(PROVIDED RECORDS)
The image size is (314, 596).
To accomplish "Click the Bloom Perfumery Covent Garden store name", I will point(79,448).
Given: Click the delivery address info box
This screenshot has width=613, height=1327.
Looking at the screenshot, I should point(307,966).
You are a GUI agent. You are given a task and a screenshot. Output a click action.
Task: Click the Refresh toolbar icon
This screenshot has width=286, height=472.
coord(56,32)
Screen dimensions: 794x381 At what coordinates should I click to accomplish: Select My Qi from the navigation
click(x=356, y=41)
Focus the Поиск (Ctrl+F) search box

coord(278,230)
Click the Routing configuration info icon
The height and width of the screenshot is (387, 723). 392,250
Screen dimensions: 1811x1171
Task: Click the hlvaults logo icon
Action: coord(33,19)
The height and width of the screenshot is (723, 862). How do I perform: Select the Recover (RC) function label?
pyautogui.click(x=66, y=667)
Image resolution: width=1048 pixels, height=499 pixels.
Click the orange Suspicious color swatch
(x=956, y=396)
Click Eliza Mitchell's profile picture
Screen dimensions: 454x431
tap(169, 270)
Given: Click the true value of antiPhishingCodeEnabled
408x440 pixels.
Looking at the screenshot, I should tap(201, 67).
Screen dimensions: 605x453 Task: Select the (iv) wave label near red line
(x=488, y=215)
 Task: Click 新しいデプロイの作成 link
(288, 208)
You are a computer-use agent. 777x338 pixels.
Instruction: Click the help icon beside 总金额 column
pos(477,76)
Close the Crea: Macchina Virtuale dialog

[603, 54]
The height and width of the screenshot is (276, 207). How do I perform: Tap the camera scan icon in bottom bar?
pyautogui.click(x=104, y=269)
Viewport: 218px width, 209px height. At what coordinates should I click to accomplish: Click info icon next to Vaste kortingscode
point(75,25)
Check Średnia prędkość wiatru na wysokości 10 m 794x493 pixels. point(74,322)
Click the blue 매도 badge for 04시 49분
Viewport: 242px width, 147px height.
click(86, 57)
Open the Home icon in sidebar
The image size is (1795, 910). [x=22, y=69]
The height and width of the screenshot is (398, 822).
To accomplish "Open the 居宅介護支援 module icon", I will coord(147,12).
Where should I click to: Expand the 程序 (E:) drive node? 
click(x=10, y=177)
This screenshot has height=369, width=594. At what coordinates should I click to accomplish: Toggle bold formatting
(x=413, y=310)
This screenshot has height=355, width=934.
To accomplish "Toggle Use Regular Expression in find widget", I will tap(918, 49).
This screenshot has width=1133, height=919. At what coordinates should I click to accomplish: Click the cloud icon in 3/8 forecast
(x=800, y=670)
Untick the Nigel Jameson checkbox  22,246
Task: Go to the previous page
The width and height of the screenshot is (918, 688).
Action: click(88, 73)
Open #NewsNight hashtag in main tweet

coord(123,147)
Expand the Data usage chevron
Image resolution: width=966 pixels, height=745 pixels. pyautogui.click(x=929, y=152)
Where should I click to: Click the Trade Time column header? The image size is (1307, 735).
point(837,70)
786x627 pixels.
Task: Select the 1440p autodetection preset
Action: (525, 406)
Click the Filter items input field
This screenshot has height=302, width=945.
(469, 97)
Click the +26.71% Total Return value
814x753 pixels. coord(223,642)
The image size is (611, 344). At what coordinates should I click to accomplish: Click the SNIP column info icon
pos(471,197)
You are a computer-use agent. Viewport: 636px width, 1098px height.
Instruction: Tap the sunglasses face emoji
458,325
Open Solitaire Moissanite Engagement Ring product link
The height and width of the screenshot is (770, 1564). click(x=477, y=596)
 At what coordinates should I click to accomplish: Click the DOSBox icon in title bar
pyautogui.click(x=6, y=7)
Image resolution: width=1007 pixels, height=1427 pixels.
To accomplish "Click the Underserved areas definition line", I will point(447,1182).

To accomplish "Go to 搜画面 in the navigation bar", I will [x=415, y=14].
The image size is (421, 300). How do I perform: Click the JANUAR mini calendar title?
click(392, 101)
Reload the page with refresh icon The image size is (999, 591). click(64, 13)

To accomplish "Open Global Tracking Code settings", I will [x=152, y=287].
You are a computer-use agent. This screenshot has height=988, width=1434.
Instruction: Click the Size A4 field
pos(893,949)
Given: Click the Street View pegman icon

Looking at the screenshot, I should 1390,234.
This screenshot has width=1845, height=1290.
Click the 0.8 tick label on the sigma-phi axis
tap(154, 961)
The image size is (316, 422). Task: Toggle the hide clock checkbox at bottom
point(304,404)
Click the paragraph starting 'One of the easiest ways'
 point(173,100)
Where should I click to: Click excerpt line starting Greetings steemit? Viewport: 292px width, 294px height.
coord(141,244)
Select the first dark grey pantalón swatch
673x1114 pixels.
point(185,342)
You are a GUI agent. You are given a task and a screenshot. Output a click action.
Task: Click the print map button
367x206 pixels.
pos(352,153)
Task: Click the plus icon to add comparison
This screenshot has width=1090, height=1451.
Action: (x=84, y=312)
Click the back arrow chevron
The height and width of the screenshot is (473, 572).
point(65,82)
(End PROVIDED RECORDS)
TASK INSTRUCTIONS :: In the data above, how many lines contain the string "page"? Answer with the number only.

EXERCISE ANSWER :: 2